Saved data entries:
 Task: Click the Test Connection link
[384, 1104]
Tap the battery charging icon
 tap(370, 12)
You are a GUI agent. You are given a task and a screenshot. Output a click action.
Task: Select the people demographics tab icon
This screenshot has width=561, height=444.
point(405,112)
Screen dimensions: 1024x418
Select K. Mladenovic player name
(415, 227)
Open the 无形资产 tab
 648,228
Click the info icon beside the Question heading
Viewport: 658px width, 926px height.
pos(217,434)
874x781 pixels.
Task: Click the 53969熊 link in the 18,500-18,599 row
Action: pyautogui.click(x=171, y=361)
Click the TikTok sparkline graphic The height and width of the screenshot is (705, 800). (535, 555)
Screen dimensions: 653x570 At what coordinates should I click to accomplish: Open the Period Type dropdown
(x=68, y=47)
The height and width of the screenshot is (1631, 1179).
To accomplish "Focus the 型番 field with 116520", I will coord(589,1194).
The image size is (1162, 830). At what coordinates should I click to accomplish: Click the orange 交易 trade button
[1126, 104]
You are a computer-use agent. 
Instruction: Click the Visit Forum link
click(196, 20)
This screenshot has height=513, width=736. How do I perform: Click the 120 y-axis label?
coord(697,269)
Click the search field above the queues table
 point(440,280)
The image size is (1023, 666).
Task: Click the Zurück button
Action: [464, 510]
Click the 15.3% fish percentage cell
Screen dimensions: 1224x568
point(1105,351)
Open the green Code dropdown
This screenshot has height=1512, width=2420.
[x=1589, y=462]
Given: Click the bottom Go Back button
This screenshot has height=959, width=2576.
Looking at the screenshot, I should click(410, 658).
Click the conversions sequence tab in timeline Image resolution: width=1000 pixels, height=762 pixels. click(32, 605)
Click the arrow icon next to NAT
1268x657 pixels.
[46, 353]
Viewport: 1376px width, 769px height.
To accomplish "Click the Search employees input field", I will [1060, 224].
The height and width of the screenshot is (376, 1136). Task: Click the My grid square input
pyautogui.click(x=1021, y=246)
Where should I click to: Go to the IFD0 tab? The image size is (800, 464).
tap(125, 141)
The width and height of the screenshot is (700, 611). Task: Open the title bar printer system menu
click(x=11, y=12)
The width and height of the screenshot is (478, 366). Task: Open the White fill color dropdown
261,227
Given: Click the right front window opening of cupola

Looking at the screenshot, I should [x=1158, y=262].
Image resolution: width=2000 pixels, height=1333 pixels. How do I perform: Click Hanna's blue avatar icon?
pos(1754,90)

▶ [Aim of the task]
Reproduce the data, keeping every line exactly the same.

▶ [Task result]
 Task: Click the Test Connection link
[384, 1104]
Tap the battery charging icon
 tap(370, 12)
You are a GUI agent. You are given a task and a screenshot. Output a click action.
Task: Select the people demographics tab icon
This screenshot has width=561, height=444.
point(405,112)
Screen dimensions: 1024x418
Select K. Mladenovic player name
(415, 227)
Open the 无形资产 tab
 648,228
Click the info icon beside the Question heading
Viewport: 658px width, 926px height.
pos(217,434)
874x781 pixels.
Task: Click the 53969熊 link in the 18,500-18,599 row
Action: pyautogui.click(x=171, y=361)
Click the TikTok sparkline graphic The height and width of the screenshot is (705, 800). (535, 555)
Screen dimensions: 653x570 At what coordinates should I click to accomplish: Open the Period Type dropdown
(x=68, y=47)
The height and width of the screenshot is (1631, 1179).
To accomplish "Focus the 型番 field with 116520", I will coord(589,1194).
The image size is (1162, 830). At what coordinates should I click to accomplish: Click the orange 交易 trade button
[1126, 104]
You are a computer-use agent. 
Instruction: Click the Visit Forum link
click(196, 20)
This screenshot has height=513, width=736. How do I perform: Click the 120 y-axis label?
coord(697,269)
Click the search field above the queues table
 point(440,280)
The image size is (1023, 666).
Task: Click the Zurück button
Action: [464, 510]
Click the 15.3% fish percentage cell
Screen dimensions: 1224x568
point(1105,351)
Open the green Code dropdown
This screenshot has height=1512, width=2420.
[x=1589, y=462]
Given: Click the bottom Go Back button
This screenshot has height=959, width=2576.
Looking at the screenshot, I should click(410, 658).
Click the conversions sequence tab in timeline Image resolution: width=1000 pixels, height=762 pixels. click(32, 605)
Click the arrow icon next to NAT
1268x657 pixels.
[46, 353]
Viewport: 1376px width, 769px height.
To accomplish "Click the Search employees input field", I will [1060, 224].
The height and width of the screenshot is (376, 1136). Task: Click the My grid square input
pyautogui.click(x=1021, y=246)
Where should I click to: Go to the IFD0 tab? The image size is (800, 464).
tap(125, 141)
The width and height of the screenshot is (700, 611). Task: Open the title bar printer system menu
click(x=11, y=12)
The width and height of the screenshot is (478, 366). Task: Open the White fill color dropdown
261,227
Given: Click the right front window opening of cupola

Looking at the screenshot, I should [x=1158, y=262].
Image resolution: width=2000 pixels, height=1333 pixels. How do I perform: Click Hanna's blue avatar icon?
pos(1754,90)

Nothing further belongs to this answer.